World champion athlete and silver medal Olympian Gail Emms MBE made her first visit to a motor sport paddock at this past weekend’s Dunlop MSA Touring Car Championship event from Silverstone, as she looks to encourage young people into sport and develop a knowledge of what makes racing drivers tick.

The former Badminton star racked up a World Championship win in 2006, European Championship victories in 2004 and 2006, Commonwealth Games golds in 2002 and 2006 as well as her Olympic silver medal in Athens back in 2004, so she knows a thing or two about what mentality is required when it comes to competing at the very top.

Emms got herself in and amongst all of the action in the paddock, speaking to drivers and teams up and down the pit lane and was left impressed by her maiden motor racing experience.

“Even though I’m new to motor sport, I’ve loved it.
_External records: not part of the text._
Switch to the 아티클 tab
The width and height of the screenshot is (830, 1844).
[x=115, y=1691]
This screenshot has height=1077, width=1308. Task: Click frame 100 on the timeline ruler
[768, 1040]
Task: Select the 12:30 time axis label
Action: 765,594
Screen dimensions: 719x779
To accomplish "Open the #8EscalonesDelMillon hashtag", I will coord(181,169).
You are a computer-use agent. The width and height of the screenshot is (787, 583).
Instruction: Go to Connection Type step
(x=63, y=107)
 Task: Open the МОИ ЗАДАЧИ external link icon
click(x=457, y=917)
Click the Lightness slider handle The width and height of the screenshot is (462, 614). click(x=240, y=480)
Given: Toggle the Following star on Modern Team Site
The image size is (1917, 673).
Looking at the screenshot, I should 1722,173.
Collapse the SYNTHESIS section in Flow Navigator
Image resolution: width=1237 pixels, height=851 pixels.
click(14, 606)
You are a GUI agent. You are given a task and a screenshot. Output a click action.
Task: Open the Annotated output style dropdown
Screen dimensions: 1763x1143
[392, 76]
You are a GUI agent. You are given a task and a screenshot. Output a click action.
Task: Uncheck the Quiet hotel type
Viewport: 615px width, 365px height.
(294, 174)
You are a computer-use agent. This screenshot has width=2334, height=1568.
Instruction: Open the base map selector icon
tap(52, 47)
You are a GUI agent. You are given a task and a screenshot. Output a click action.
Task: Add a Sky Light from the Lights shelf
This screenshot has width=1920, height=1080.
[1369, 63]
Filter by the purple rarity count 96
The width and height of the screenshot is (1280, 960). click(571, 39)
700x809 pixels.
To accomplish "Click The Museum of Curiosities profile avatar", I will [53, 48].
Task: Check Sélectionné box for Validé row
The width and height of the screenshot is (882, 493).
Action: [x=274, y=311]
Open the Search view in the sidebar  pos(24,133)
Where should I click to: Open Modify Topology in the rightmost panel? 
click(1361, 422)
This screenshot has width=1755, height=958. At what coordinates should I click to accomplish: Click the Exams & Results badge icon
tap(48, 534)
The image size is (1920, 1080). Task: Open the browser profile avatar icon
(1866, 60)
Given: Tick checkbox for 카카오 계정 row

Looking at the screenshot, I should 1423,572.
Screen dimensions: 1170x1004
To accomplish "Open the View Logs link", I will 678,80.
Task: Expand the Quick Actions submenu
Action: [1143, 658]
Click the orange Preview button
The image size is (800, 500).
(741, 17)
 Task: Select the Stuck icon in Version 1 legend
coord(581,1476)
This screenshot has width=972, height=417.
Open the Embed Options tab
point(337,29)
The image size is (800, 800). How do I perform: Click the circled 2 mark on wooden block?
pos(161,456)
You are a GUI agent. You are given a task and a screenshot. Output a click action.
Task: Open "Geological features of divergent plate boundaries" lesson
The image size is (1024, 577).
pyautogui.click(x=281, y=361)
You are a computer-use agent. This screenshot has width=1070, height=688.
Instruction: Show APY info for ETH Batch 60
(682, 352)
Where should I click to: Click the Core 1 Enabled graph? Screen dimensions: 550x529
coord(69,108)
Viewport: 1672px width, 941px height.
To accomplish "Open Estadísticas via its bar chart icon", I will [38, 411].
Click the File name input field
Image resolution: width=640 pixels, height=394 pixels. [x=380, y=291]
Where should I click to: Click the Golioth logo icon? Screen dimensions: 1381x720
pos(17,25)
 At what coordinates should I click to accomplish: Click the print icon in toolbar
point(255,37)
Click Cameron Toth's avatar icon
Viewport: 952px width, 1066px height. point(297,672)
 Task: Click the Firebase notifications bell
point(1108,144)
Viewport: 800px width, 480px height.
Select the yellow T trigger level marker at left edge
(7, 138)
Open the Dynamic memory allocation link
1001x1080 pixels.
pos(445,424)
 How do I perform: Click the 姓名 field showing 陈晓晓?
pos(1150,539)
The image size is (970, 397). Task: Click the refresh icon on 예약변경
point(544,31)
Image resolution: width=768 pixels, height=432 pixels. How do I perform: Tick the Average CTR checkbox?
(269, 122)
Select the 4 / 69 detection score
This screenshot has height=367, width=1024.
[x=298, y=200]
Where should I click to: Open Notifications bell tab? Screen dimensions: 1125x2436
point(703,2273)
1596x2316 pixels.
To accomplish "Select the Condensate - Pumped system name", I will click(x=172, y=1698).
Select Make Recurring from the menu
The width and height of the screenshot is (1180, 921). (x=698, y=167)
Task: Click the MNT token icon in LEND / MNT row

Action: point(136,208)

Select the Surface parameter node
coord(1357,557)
Sport brings people together and it’s an emotional rollercoaster,” said Emms. “We love the highs and hate the lows but it makes you want to strive to achieve. Seeing it first hand, it’s exceeding my expectations.

“Part of me was saying ‘I’m a sports purist’ but being here seeing the whole team environment has just been absolutely incredible. Looking around and seeing the enjoyment on people’s faces, where else would you possibly want to be?

“What’s fascinating to me standing right in the pitlane and seeing the team behind you. I used to have maybe five or six people cheering me on – the physios and the coaches – but look at all the mechanics and engineers. They’ve all got a real passion to see someone go out in the car and reach their full potential. It’s fantastic.

“I think this is the start of my motor sport education basically. It’s funny how motor sports and some other sports don’t really tend to mix. Since I’ve retired, I’ve realised the similarities between an athlete, whether it’s a badminton player or athletics or if you’re a racing driver – what you go through in sport is pretty much exactly the same.

“There’s that expectation, the adrenaline and I’m massively interested in that transition from being in an elite sport environment to what happens out of it. I’m here to get an idea of what this world is about and to try and understand it a bit more.

Having retired from badminton, Emms hope to use the experience gained at the top of her game to encourage people to follow their passion, inspire kids into sport and more girls into motor sport.

“I love the psychology and the mindset of being an athlete but I also want to inspire kids to want to be the best at something. If they’ve got passion for something, they should go for it. I’d also love there to be more girls in motor sport as well. I’m keeping my eye out and looking, as a female who achieved in sport, at being able to say ‘no matter your passion, then go for it’.

“Professional sport is all about those marginal gains. You’re looking for those one percents to try and be the best basically. You wouldn’t be here if you didn’t have that real drive and desire to want to get better and better. You learn after each match or each race and think about where you can improve.”